An alternative approach pays off


Two wheels good

Finding motivation for youngsters who have found difficulty in continuing mainstream education is a challenge.

Social, behavioural, emotional or academic issues can leave them sidelined, unable to develop useful skills and knowledge that are necessary to prepare them for later life. It was recognition of this problem that led to an imaginative solution being proposed back in 2000. The approach would provide an alternative educational platform, one that would engage these young people in a programme that would educate and motivate. Hence the Motocross Challenge Project charity (MXCP) was born.

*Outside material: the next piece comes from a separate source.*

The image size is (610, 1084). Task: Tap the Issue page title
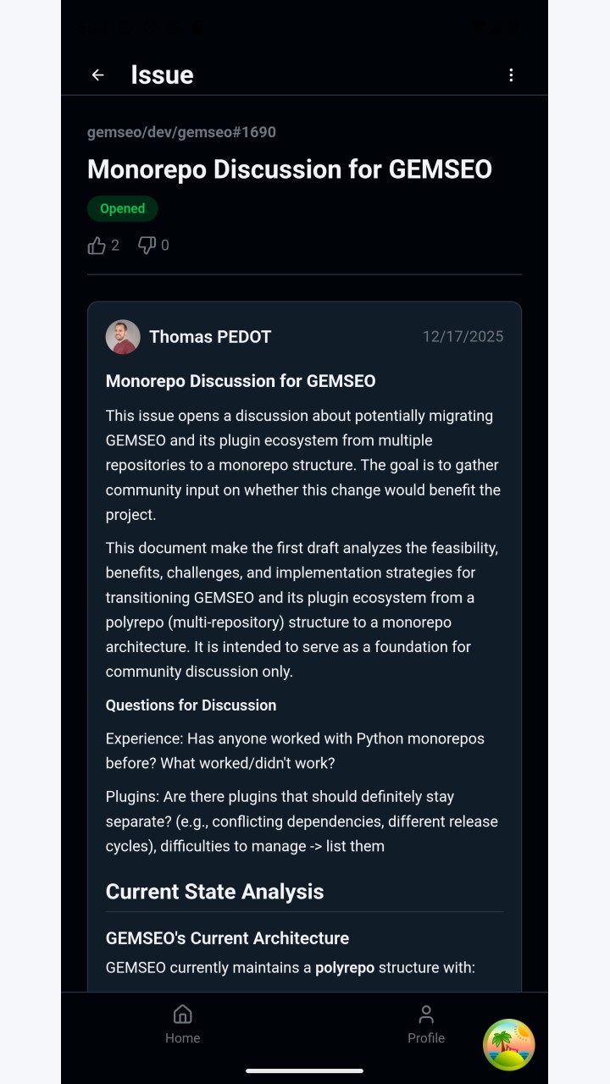[162, 75]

Now it’s unlikely that Motocross would immediately spring to mind as the stepping stone to building an alternative education centre, but that’s what the original group of visionaries in Kent were proposing. The idea was simple. Placing these young people back into a typical classroom setting with a traditional style curriculum was a non starter. What they proposed was the creation of an alternative teaching environment, using the sport of motocross as a  means to engage with teenagers to teach practical and functional skills, build self-esteem, increase confidence and improve social skills. And it’s worked.

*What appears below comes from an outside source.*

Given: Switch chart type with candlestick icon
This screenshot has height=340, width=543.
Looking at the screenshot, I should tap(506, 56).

Since its foundation 18 years ago, hundreds have attended the MXCP course. Their alternative curriculum delivers core life skills classes which build competencies in Maths and English, personal fitness, even extends to cooking, alongside training in the workshop and ultimately learning to ride the motocross bikes they’ve been helping to maintain. The sessions are short and with small group sizes. Students can work at their own pace with all the support, assistance and encouragement they need. Furthermore the unique setting utilises a dynamic teaching method to engage them on a level that benefits them and that can be tailored to their individual needs.

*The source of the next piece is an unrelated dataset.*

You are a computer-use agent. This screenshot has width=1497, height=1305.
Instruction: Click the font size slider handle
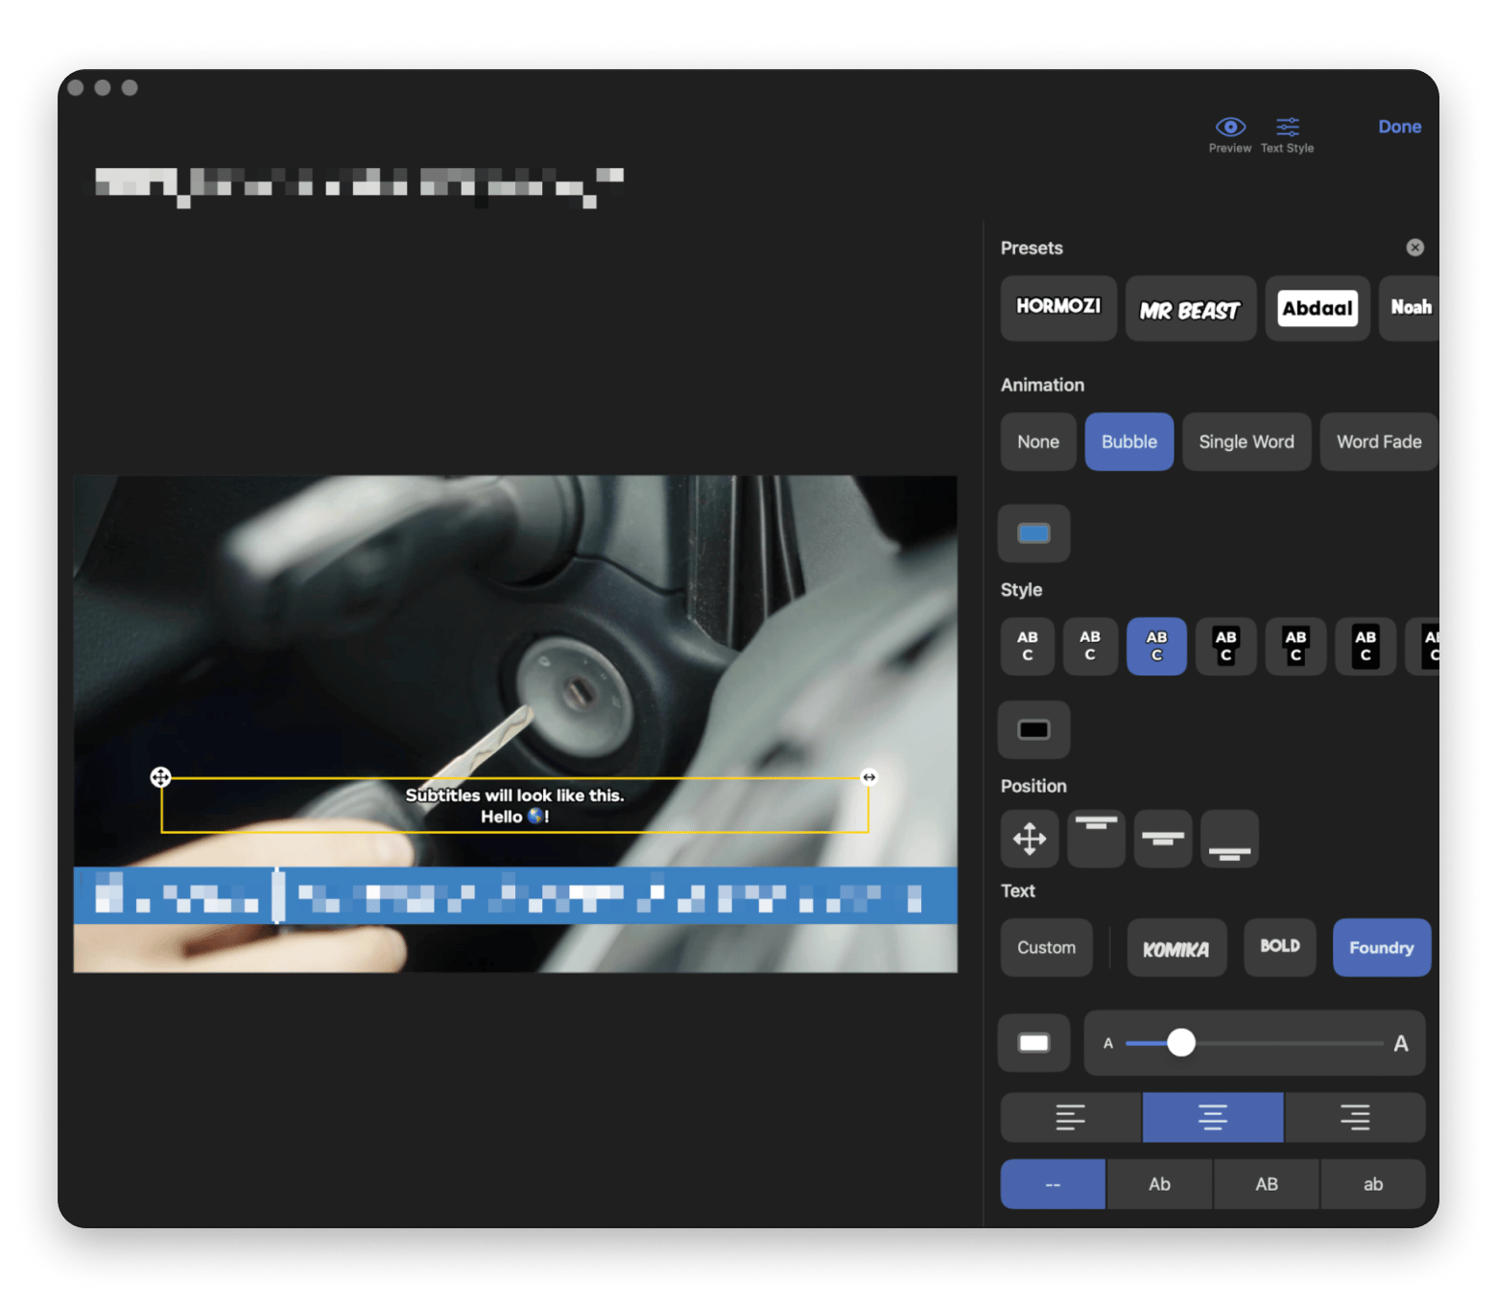pyautogui.click(x=1181, y=1043)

You might imagine that Motocross would be something that would attract a predominantly male following but practice proves otherwise. Young women form a substantial part of the student base.

Run by the founder Ric Newton and his wife Charlotte, the programme is recognised as an ASDAN (Award Scheme Development and Accreditation Network). MXCP also supports its attendees and helps them onto the next stage of further training, volunteering or employment. Currently they offer two courses for 16-18 and 16-20 year olds. They require the students to attend for between one to three days a week over a minimum of six to ten weeks, after which they obtain their ASDAN certificate which in turn opens up for them a future with options and choices that might otherwise not have been open to them.

Judging by the outcomes recorded for their students, the scheme continues in its modest way to be a success story. MXCP is a role model that proves that sometimes, to use that over used expression, “thinking outside of the box” really can work, particular when dealing with young people, who often through no fault of their own, have become distanced from mainstream education.

As a charity MXCP are always looking for new sources of funding in order that they can continue their valuable work. Whilst they receive support from NGK, Michelin and Suzuki, they are constantly looking to find additional funding . As Ric says:

“It’s a constant battle, even more so in the current economic climate, but we’ve lasted 19 years and are not going to give up now having seen what can be achieved with these youngsters.”

If you’d like to find out more visit their website at Needless to say any donations would be gratefully received.

For these youngsters, their encounter with two wheels has been very much for the better and we wish teachers and students, past and present, a very bright future.